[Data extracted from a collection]
============

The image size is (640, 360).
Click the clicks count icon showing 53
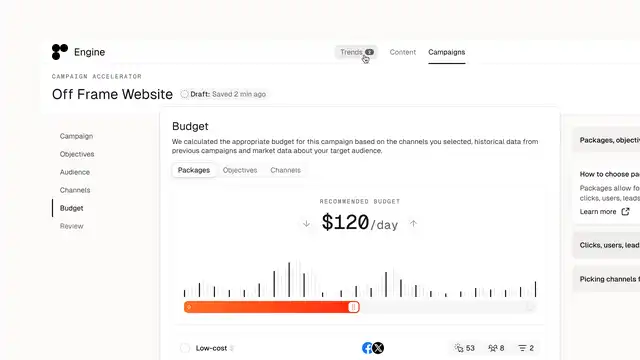pyautogui.click(x=459, y=348)
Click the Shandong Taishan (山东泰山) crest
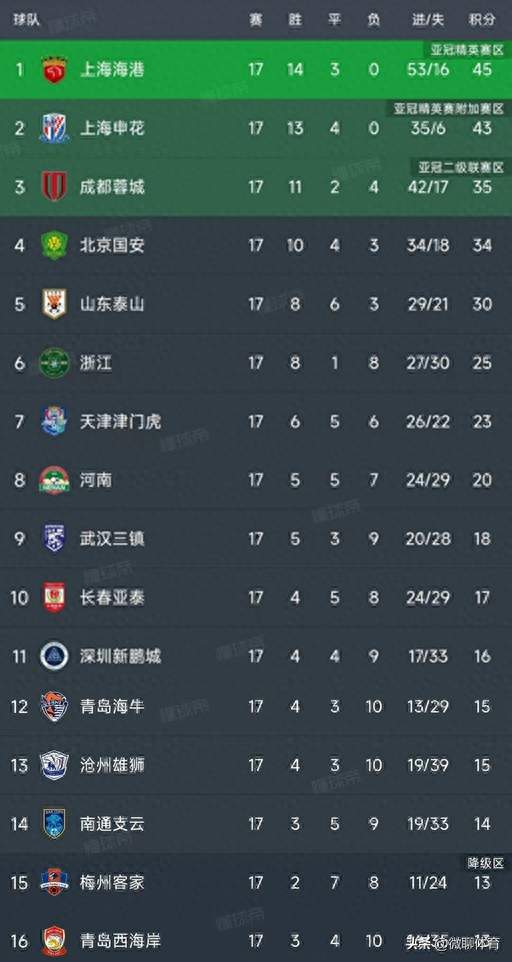The height and width of the screenshot is (962, 512). (54, 304)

============

**WHAT TO WORK ON**
Would you set down each line of the data exactly, with no images included?

**YOUR SOLUTION**
The image size is (640, 360).
Click the clicks count icon showing 53
pyautogui.click(x=459, y=348)
Click the Shandong Taishan (山东泰山) crest
The height and width of the screenshot is (962, 512). (54, 304)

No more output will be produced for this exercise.